WKC
WKC

Reputation: 11

Why does this function return only zero and one? Project Euler JavaScript

This function is for project Euler #45. What I'm trying to find is why a funciton, that will work if I use an integer, won't work if I use a variable to represent that integer. In order words, the value (i), for this function only returns 0 and 1.

function tri(n) {
    return (n*(n+1))/2;

}

function pent(n) {
return (n*(3*n-1))/2;
}

function hex(n) {
    return (n*(2*n-1));
}


for (i=0;i<10000;i++) {
    if (tri(i) === pent(i) && pent(i) === hex(i)) {
        console.log(tri(i));
    }
}

Upvotes: 0

Views: 177

Answers (1)

Pointy
Pointy

Reputation: 413818

You're only getting 0 and 1 logged because those are the only numbers for which the result of each of those three functions is the same (0 or 1). For all other numbers, the three functions return different values.

For that Project Euler problem, you're not supposed to find the values of i for which the values of each function are the same. You're supposed to find values that appear in all three sequences. They don't have to appear at the same point in each sequence.
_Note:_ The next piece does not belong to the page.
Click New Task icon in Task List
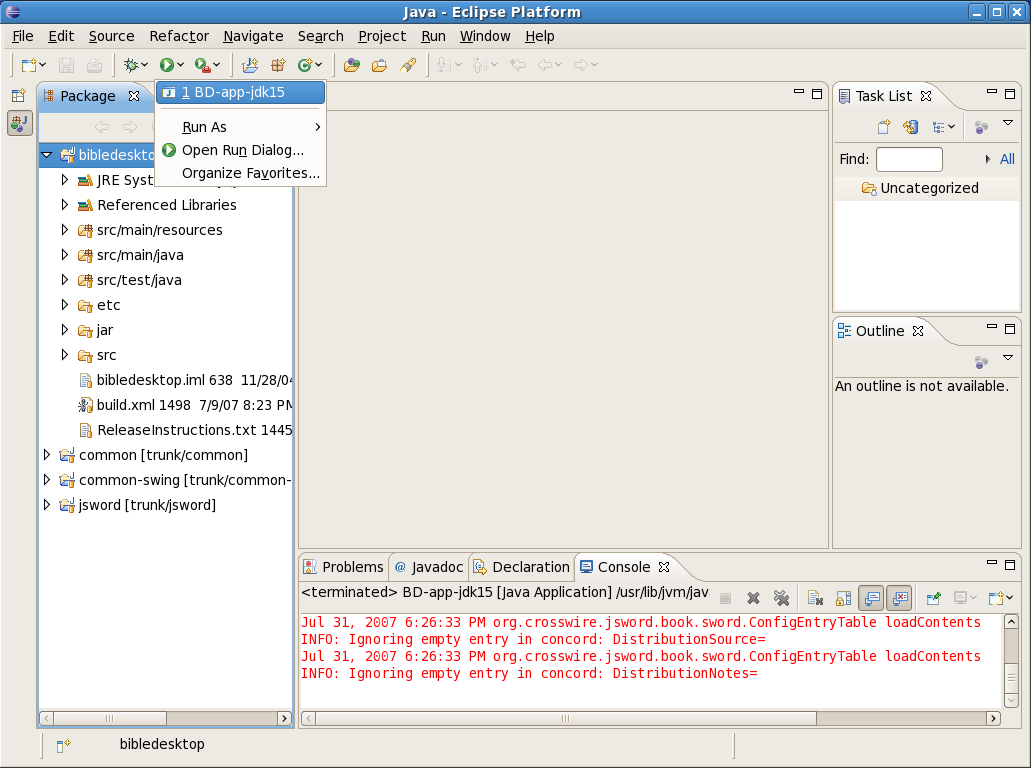The width and height of the screenshot is (1031, 768). pyautogui.click(x=884, y=127)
One way to approach the problem is to imagine moving up the lists of T, P, and H numbers from the very start. The first value in each list is 1. Now since they're the same, generate another number for each list. Now the values are 3, 5, and 6. From here on, you can generate a new value for the list whose current value is the smallest of all three. (If there's a tie, pick a list arbitrarily.) That way you keep moving up each list one new value at a time. There may be times when you'll generate two T values without generating another P or H value, but that's OK. Eventually, you'll get to situations where the biggest value on each list is the same, even though the lists aren't the same length.

The challenging and mind-expanding aspect of Project Euler is to think of approaches to the problem yourself. I'll also let on that many of the problems are classic number theory problems, some with surprising solutions. You shouldn't feel bad about not figuring those out if you haven't studied number theory; people who got the solutions first were guys like Euler and Gauss.